As the suit tells it, because Sewon and TESS knew that TN visas “would not and could not be granted for the manual labor positions that Sewon wanted filled,” the companies “hatched a scheme” to recruit highly skilled Mexican technicians under false pretenses for fictitious professional-level jobs that would qualify for the TN visa program.
The case alleges that as part of the scheme, the defendants provided to the engineers fraudulent documents that misrepresented the job duties and pay so that a position met the visa program’s requirements, and induced the foreign workers to accept the employment offer. The companies then assisted the technicians with securing TN visas by submitting the false documents to the U.S. government, the complaint alleges.
The plaintiffs—two professional engineers from Mexico—claim they and other victims of the alleged scheme, after being promised high-level technical jobs that would utilize their specialized training, were “lured” to the U.S. to perform manual labor under discriminatory and hazardous working conditions.
One plaintiff, a skilled technician with nearly 20 years of experience, applied in February 2021 to one of the fraudulent job postings TESS advertised in Mexico, the filing says. During the months-long recruitment and TN visa application process, TESS and Sewon coached the man on how to represent his background, qualifications and intentions to the U.S. government to acquire a visa, the lawsuit claims.
The plaintiff began work at the Sewon manufacturing plant in August 2021, after spending a substantial amount of money to obtain a visa, travel to the U.S. consulate for interviews and move from Mexico to the U.S., the suit shares.
According to the case, when the man began working at the facility, he “immediately learned that the job he had been promised did not exist.” The complaint says that the plaintiff was put to work as a “picker” on an assembly line, a repetitive job that required no specialized training or knowledge and was a far cry from the skilled technical work he had been led to expect.

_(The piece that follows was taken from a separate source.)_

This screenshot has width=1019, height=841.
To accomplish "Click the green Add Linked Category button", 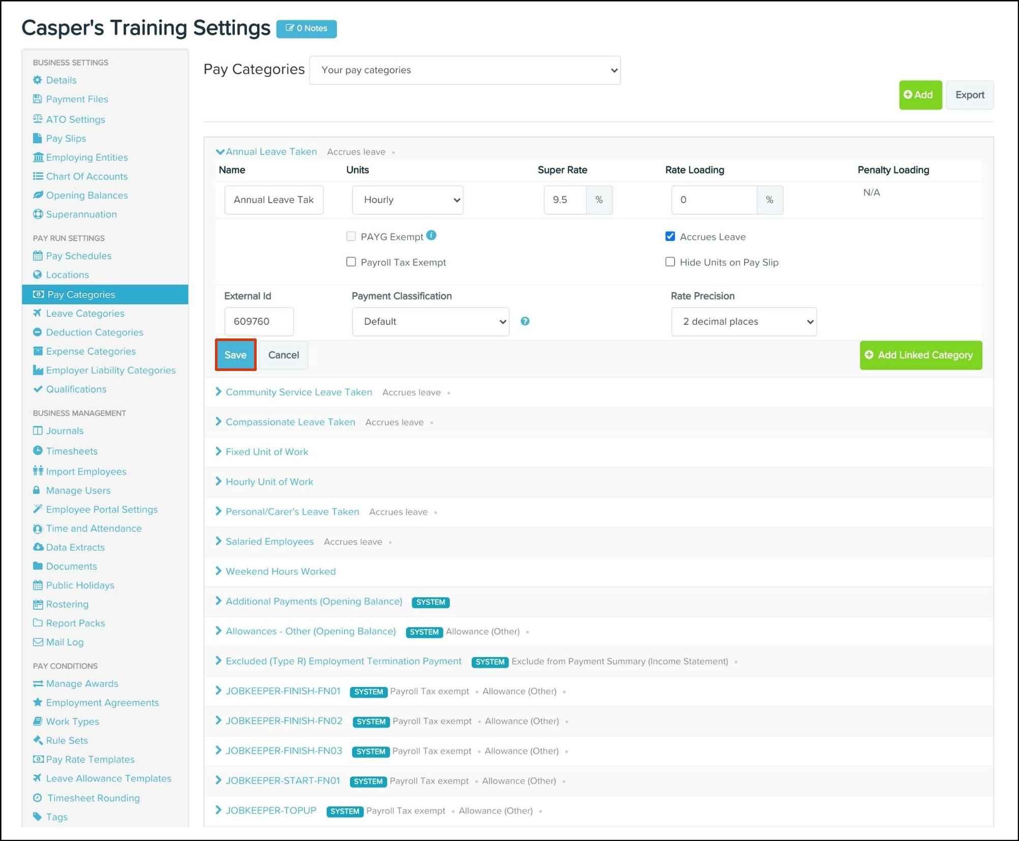I will (920, 355).
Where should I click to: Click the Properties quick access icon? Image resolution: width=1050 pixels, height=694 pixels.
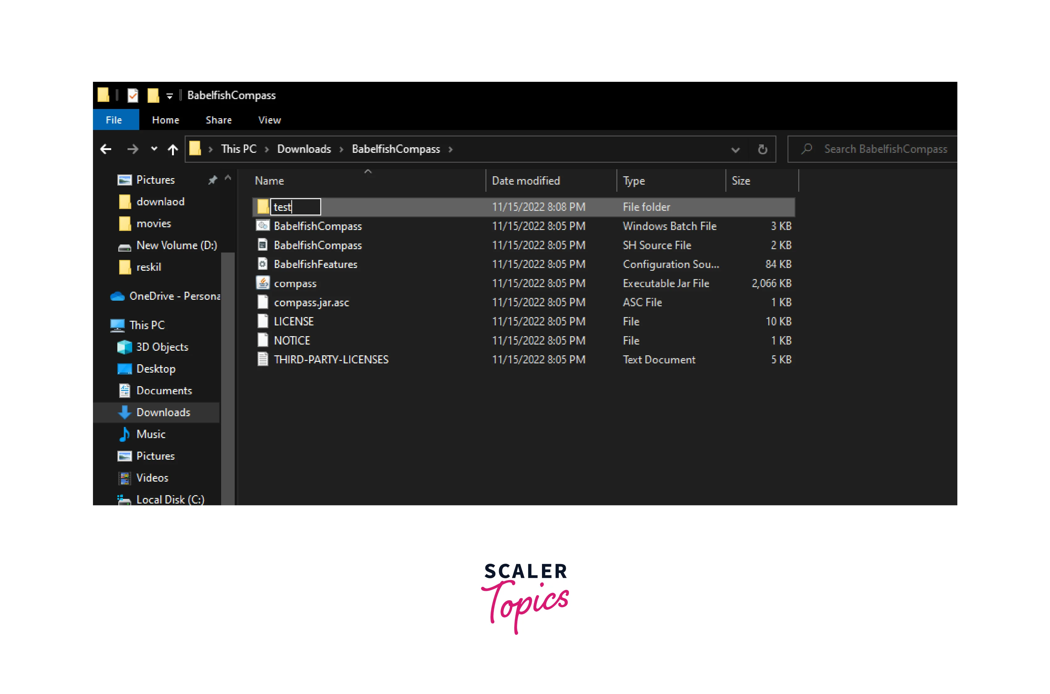[133, 95]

The man asserts that at no time during his employment at the Sewon plant did he ever perform technical engineering work as represented to him by the defendants—work which was “key in qualifying him for the TN visa program.”

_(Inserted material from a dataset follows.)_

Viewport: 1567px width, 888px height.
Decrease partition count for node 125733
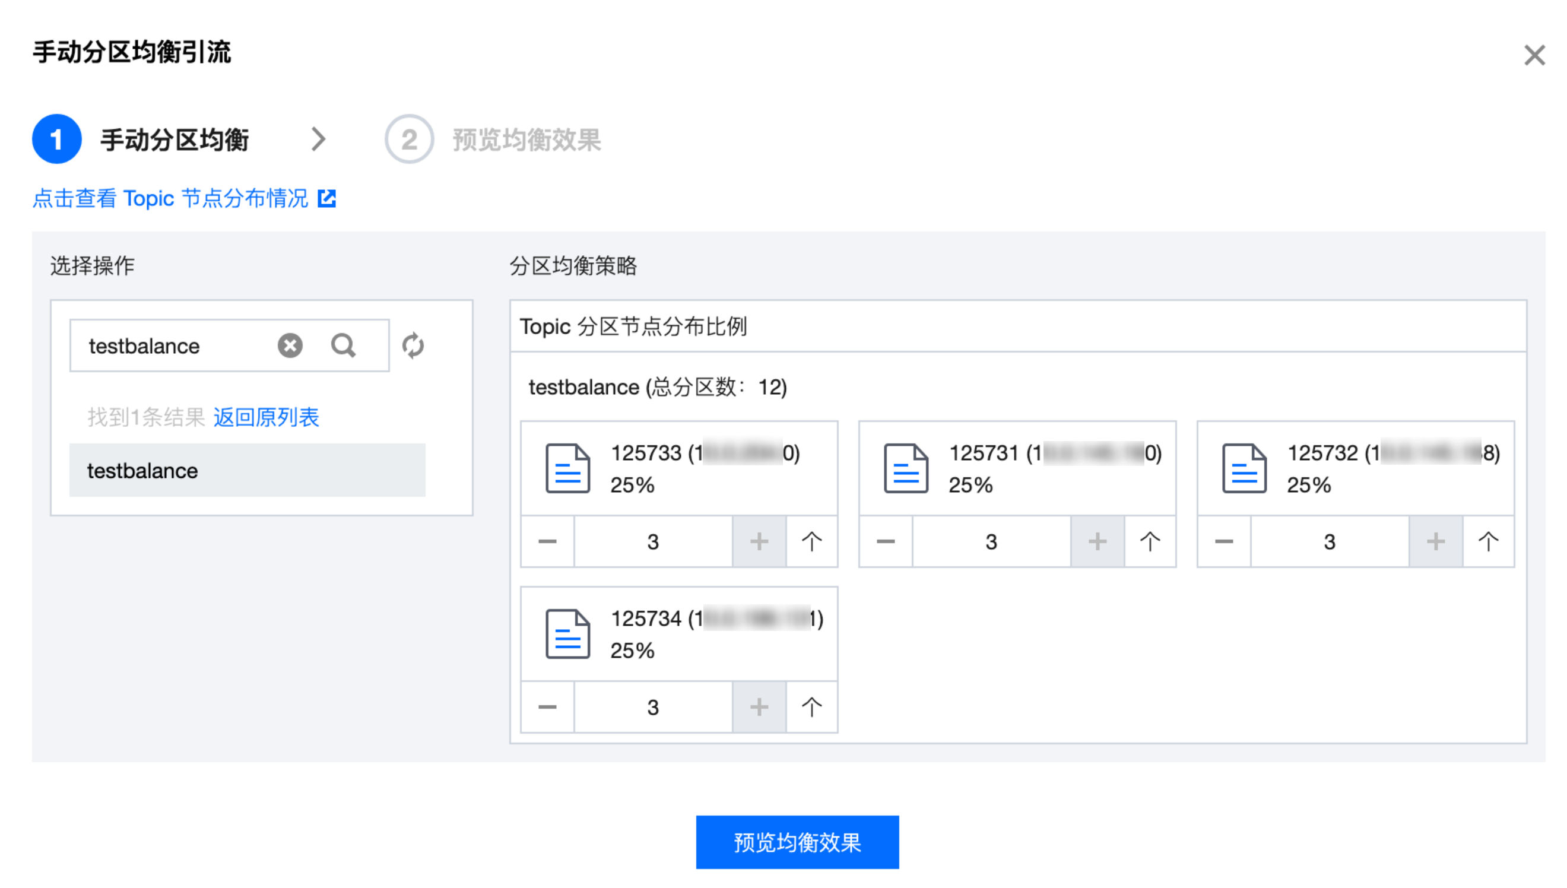click(x=547, y=542)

In addition, the plaintiff claims that while employed by Sewon, he was subjected to unsafe working conditions, dangerous temperatures and hazardous materials. The man also says he and other employees were routinely required to extend their 12-hour shifts by as many as five hours per day without being paid proper overtime wages, in violation of federal law.
As the filing tells it, the plaintiff faced discriminatory pay practices while working at the Sewon plant. The lawsuit alleges that the man’s salary began at $10.70 per hour, while American employees’ salaries started at $14 per hour.

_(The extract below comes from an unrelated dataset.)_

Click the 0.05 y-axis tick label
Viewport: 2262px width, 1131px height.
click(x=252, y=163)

Per the suit, the plaintiff complained to his managing director that he was being discriminated against and was subsequently fired in August 2023, apparently for “insubordination after his complaints to management.”
“[The plaintiff] personally observed about 200 other Mexican engineers working under the TN visa program that were required to perform manual labor, rather than work that would actually qualify them for the TN visa program,” the case charges. “[The plaintiff] and other similarly situated workers suffered pecuniary losses, including low wages and lost employment opportunities, as a consequence of [Sewon’s and TESS’s] fraud.”
Because government supervision of TN visa holders’ working conditions is marginal, the complaint relays, reports of misrepresentations in employment contracts and other “abuses” of workers under the visa program are not unusual.
The lawsuit looks to represent anyone who, since March 15, 2019, was recruited by TESS or Sewon; employed at the Sewon plant in LaGrange, Georgia; received wages from Sewon and was a TN visa holder, including those who are Mexican and non-white Hispanic or Latino.
The suit also seeks to cover those who worked at the Sewon plant within the past three years and were paid a regular rate that did not include the fair value of housing and transportation assistance provided, not reimbursed in full for inbound or outbound visa and travel costs or other deductions, or otherwise deprived of minimum or overtime wages.